A man swung down from the cab.
Her first impression was that he was big.
Really big.
Six two, maybe six three. Broad-shouldered. Long-legged.
In other words, big.
He was dressed in denim. Jeans faded and ripped. Jacket with a tear in the elbow. Beat-up boots. An equally beat-up Stetson pulled down so low that she couldn’t see his face.
He was, in a word, scruffy. Scruffy even to her, and she’d grown up on a ranch. A real one. Cowboys, ranch hands, were not Hollywood’s idea of the cool Western hero. They were often big men. They definitely wore denim and boots and Stetsons. They worked hard; you got dirty, working hard.
But this man was, well, scruffy.
And if he and his rusted truck were the duo responsible for meeting guests at the airstrip and driving them to the resort property…

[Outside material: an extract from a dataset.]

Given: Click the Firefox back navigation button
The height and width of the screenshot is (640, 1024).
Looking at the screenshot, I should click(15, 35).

Something didn’t feel right.
Guests often flew into El Sueño. Friends of her father, the general. Of the family. Her brothers ran charity events a couple of times a year.

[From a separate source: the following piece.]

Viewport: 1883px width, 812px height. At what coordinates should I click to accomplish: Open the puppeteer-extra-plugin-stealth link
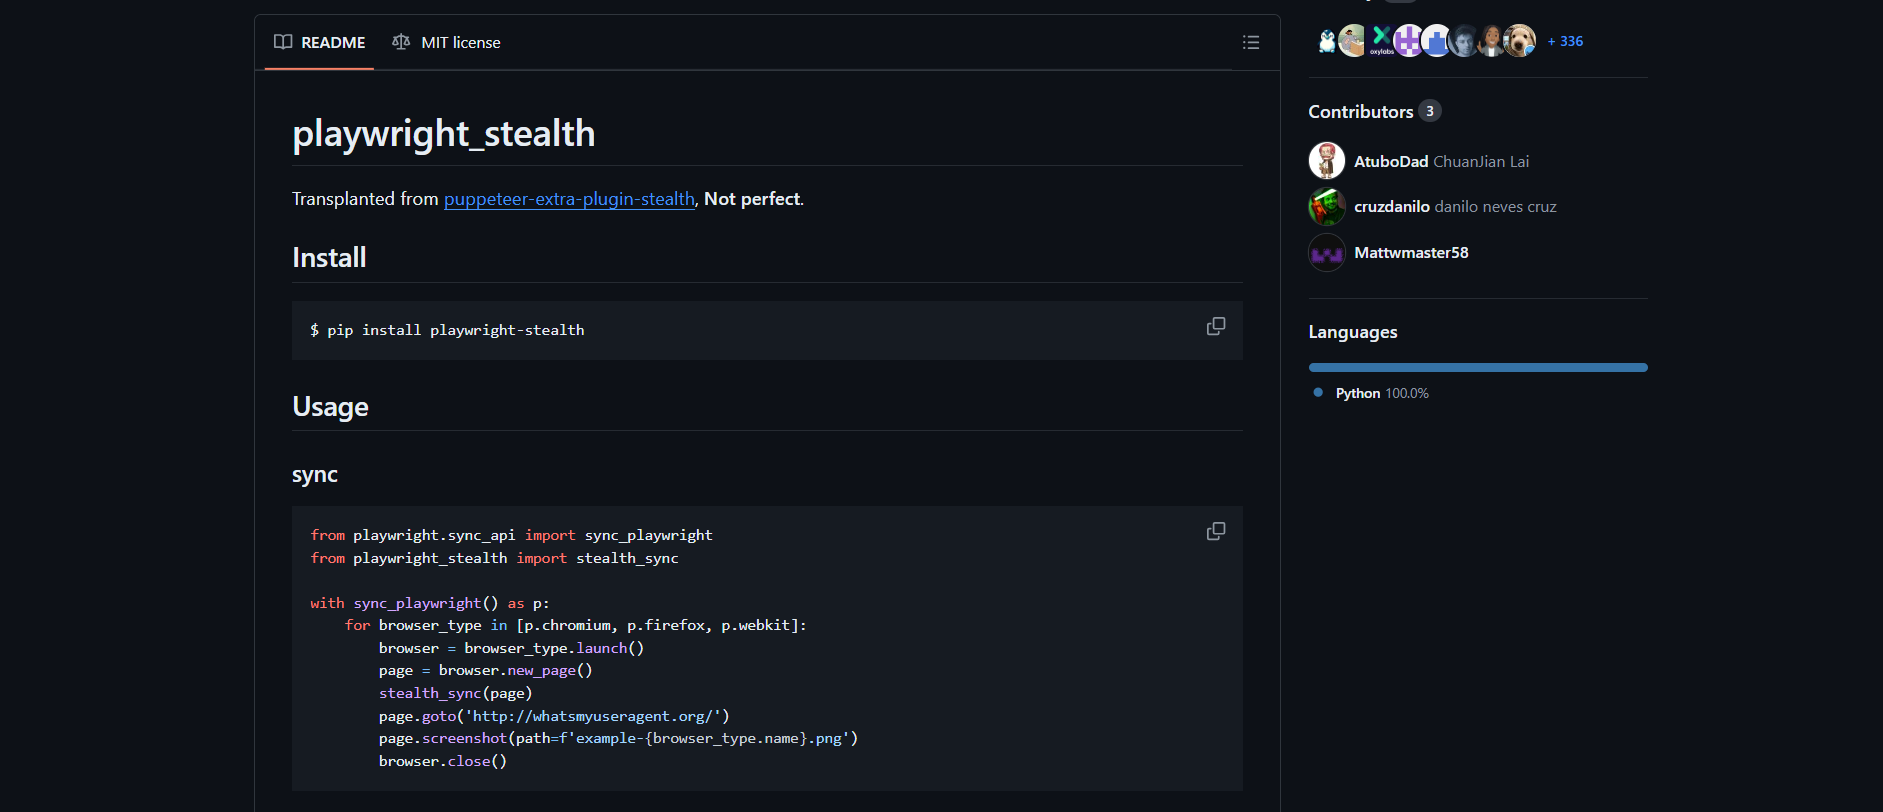pos(569,199)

Guests were met at the airstrip by well-groomed cowboys driving well-cared for vehicles.
They weren’t met like this.
The wind whipped a strand of pale blond hair across Lissa’s face. She grabbed it and shoved it behind her ear. Tried to, anyway, but her fingers were almost numb with cold. All of her was. She was minutes away from turning into Frosty the Snowman, and the guy sent to meet her had yet to say a word or reach for her suitcase. All he did was stand next to the truck, lean heavily on his crutch and stare at her. At least, she assumed he was staring. She couldn’t tell because of that hat.
No way was this right.
Why hadn’t she asked Marcia more questions? If she’d known the name of this place last night, she could have Googled it. She could have Googled the owner—and who, exactly, was the owner? She didn’t know that, either. All she knew was that she didn’t like the feel of things, didn’t like how they were going or not going, to be accurate, and—
“Who the hell are you?”
The cowboy’s voice was rough. Raw as gravel. It suited how he looked.
“I asked you a question, lady. Who are you?”
She was a woman who wanted to blink her eyes open and discover that this was just a bad dream, was who she was, but this was not a dream.